» Given request
Render every nonblank line of the material below as a Markdown table with the columns "No." and "Text", numbering the rows in order and omitting blank lines.

» Working data
#####
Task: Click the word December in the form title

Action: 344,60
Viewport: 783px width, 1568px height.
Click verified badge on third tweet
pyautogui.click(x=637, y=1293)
#####
» Response for this exercise
| No. | Text |
|---|---|
| 1 | Task: Click the word December in the form title |
| 2 | Action: 344,60 |
| 3 | Viewport: 783px width, 1568px height. |
| 4 | Click verified badge on third tweet |
| 5 | pyautogui.click(x=637, y=1293) |